Definition at line 1138 of file branch_and_bound.c.

◆ print_subProblem()

void print_subProblem ( const SubProblem subProblem)

Get all metrics of a certain SubProblem.

It is used at the end of the algorithm to print the solution obtained.

Parameters
subProblemThe SubProblem to print.

Definition at line 1073 of file branch_and_bound.c.

◆ set_problem()

void set_problem ( Problem current_problem)

Define the problem to solve.

This function is used to set the pointer to the problem to solve.

Parameters
current_problemThe pointer to the problem to solve.

Definition at line 1068 of file branch_and_bound.c.

◆ time_limit_reached()

bool time_limit_reached ( void  )

Check if the time limit has been reached.

This function is used to check if the time limit has been reached.

Returns
true if the time limit has been reached, false otherwise.

Definition at line 839 of file branch_and_bound.c.

◆ variable_fixing()

int variable_fixing ( SubProblem subProblem)

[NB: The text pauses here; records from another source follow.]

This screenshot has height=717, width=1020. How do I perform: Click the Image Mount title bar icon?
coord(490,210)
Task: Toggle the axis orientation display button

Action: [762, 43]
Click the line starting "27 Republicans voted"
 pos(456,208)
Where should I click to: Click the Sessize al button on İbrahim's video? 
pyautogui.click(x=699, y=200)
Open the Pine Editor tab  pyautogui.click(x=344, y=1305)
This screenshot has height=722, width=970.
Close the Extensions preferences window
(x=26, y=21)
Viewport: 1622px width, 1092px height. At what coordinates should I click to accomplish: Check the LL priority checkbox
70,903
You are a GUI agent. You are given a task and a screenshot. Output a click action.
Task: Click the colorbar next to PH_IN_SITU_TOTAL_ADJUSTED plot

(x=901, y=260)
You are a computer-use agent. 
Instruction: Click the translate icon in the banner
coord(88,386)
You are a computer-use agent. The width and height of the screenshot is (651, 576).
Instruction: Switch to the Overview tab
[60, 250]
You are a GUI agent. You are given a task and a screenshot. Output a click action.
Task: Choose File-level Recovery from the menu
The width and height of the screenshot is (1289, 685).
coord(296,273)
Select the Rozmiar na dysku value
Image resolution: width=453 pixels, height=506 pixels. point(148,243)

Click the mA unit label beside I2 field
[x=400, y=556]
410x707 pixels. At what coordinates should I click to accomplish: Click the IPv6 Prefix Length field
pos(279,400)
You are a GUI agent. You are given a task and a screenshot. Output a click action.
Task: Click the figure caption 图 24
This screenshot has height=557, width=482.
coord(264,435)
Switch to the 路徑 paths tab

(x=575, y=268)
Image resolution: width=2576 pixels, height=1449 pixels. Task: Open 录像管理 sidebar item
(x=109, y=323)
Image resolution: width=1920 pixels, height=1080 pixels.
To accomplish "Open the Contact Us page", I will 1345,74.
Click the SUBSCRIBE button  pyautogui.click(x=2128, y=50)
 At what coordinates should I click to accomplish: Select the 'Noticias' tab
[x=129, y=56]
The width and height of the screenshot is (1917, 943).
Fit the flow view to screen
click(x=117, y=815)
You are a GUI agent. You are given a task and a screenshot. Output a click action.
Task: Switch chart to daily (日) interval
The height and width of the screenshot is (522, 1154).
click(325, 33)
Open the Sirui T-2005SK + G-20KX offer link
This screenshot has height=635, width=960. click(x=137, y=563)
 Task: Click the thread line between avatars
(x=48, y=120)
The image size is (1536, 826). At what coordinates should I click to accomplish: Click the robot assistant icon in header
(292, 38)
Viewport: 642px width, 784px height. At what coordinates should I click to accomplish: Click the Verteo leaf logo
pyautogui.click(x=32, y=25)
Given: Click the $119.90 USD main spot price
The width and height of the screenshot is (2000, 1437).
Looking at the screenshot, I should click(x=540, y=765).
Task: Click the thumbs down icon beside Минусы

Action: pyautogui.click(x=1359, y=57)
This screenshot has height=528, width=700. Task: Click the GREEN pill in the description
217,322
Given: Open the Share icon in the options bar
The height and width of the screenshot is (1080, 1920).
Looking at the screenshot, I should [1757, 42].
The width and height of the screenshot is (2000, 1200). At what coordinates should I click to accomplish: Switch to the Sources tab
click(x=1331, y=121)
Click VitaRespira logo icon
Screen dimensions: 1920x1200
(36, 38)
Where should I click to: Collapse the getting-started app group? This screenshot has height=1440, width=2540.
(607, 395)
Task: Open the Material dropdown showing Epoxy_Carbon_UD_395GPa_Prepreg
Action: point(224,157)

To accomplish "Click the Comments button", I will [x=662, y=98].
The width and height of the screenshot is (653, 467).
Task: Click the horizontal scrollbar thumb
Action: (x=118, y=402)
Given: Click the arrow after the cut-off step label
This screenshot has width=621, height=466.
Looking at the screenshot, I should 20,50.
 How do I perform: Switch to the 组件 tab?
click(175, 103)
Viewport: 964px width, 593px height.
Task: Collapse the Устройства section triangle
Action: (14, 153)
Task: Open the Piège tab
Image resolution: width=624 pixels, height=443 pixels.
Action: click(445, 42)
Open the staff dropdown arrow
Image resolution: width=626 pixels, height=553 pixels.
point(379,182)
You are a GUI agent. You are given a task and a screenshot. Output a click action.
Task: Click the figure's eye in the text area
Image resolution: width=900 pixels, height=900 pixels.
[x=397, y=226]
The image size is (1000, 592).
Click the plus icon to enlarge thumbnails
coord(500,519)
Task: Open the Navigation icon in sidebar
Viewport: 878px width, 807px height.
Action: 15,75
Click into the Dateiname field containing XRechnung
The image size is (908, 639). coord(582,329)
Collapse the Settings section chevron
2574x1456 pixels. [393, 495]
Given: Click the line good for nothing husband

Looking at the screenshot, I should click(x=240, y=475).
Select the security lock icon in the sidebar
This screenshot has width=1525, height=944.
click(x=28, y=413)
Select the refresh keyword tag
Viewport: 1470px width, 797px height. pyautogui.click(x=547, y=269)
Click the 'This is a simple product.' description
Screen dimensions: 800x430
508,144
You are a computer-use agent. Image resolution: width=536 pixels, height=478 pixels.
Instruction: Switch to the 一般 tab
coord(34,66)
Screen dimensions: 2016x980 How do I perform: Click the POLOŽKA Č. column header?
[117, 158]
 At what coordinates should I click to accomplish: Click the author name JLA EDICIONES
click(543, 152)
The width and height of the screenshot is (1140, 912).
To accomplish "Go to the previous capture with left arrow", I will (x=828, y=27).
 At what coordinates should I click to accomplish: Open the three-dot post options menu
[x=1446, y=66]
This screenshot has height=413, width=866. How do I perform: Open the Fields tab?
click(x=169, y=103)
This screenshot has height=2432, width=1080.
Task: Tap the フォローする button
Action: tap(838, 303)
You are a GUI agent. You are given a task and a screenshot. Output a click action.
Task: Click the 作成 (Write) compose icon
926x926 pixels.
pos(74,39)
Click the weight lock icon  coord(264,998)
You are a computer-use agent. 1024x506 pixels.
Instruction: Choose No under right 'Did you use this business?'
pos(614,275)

The function used to fix the edge variables to be mandatory or forbidden.

By calculating the calculating of marginal and replacement costs, the edge variables are fixed to be forbidden or mandatory. More details at https://link.springer.com/chapter/10.1007/978-3-642-13520-0_6.

Parameters
subProblemThe SubProblem that we want to add the constraints to.
Returns
the num of variables fixed.

Definition at line 421 of file branch_and_bound.c.

Variable Documentation

◆ problem

Problem* problem
static

The pointer to the problem to solve.

Definition at line 22 of file branch_and_bound.h.